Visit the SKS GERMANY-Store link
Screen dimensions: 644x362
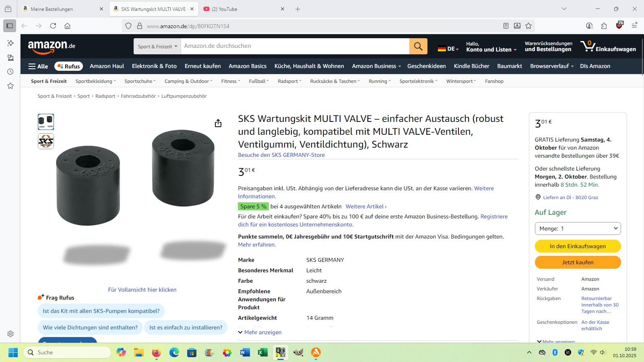[281, 155]
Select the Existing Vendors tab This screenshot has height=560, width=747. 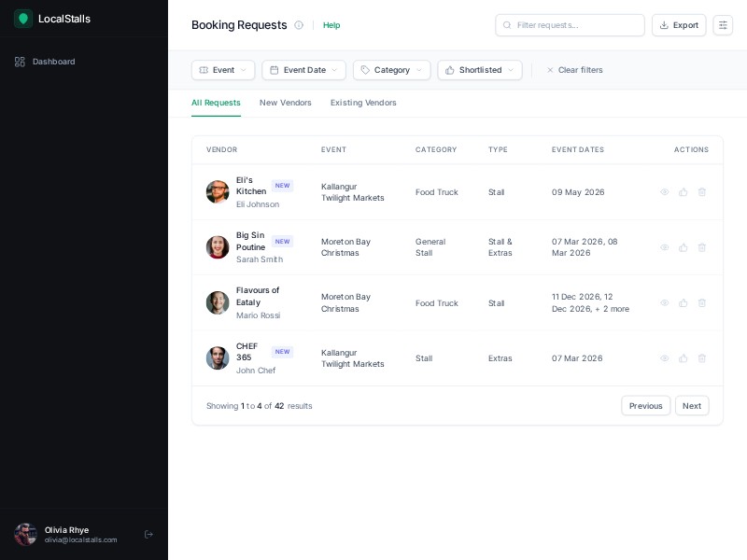click(x=363, y=103)
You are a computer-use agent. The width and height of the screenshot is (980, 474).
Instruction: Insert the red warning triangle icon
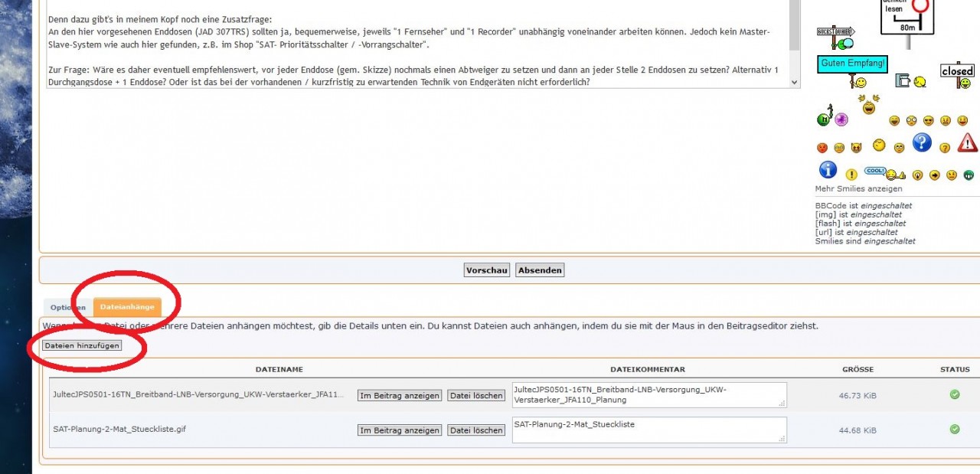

◇ ◇ ◇ ◇

→ **What to work on**: Please transcribe, word for word, every line from the one containing "You are a computer-use" through the last line of the records, both included, and leave the pictures out.

→ **Solution to this task**:
You are a computer-use agent. The width and height of the screenshot is (980, 474).
Instruction: Insert the red warning triangle icon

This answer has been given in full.